Summary:

  ...  Ruby   : 833 tests, 0 failures, 7 known bugs
  ... Builder : 101 tests, 173 assertions, 0 failures, 0 errors
  ... HTML5lib: 542 tests, 1090 assertions, 0 failures, 0 errors
  ... Mars    : 377 tests, 377 assertions, 0 failures, 0 errors
  !!! OpenID  : 859 tests, 6428 assertions, 0 failures, 2 errors
  ... REXML   : 350 tests, 1278 assertions, 0 failures, 0 errors
  ... RakeCont: 87 tests, 221 assertions, 0 failures, 0 errors
  ... xmpp4r  : 171 tests, 949 assertions, 0 failures, 0 errors

Details:

   http://intertwingly.net/projects/ruby19/

Explanation:

A lot of the value of Ruby comes from the rich ecosystem of gems that 
are available.  Some gems will simply work on Ruby 1.9.  Others will 
require updates.  I've made a number of fixes to get these gems working. 
  When possible, I've gotten those fixes into the source code repository 
for those projects, in the hopes that these changes will make it into 
the next release of their associated gems.  Fixes that are awaiting 
incorporation can be found in the patches directory in the URI mentioned 
above.

I'm not running all the tests for all of the packages listed above.  In 
particular, only a subset of the html5 and xmppr4 tests are run due to 
dependencies.

My purpose on publishing this page is to increase the efficiency of core 
developer and gem developer communications.  Knowing that a given test 
passed yesterday, and fails today, can improve problem resolution.  The 
OpenID issue identified above is an example.

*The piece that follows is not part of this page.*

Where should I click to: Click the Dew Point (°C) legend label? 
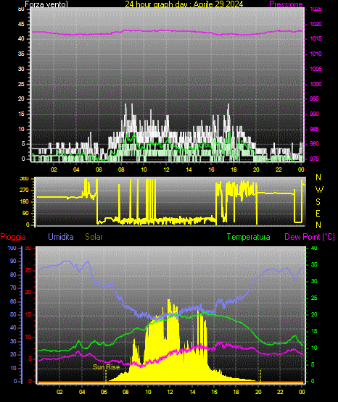point(310,237)
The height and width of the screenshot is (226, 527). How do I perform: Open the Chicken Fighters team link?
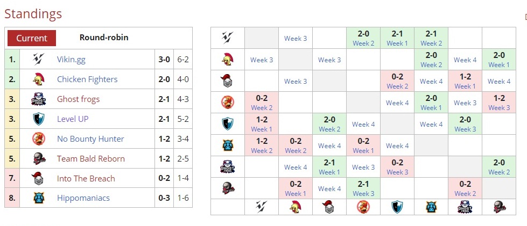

For this to work effectively, it helps if prior runs pass.  While there 
can be no guarantee that the combination will pass all tests at any 
given point in time, if people are responsive to issues, the problem 
determination times can be made dramatically shorter.

At the moment, I'm not running any official tinderbox software package 
or product.  This is simply a few modest shell scripts.  But they have 
been tailored to provide value add, like the filtering of the outputs 
through addr2line.

Initially, I'm only running this twice a day.  Over time, I can look 
into increasing the frequency, making the feedback loops quicker.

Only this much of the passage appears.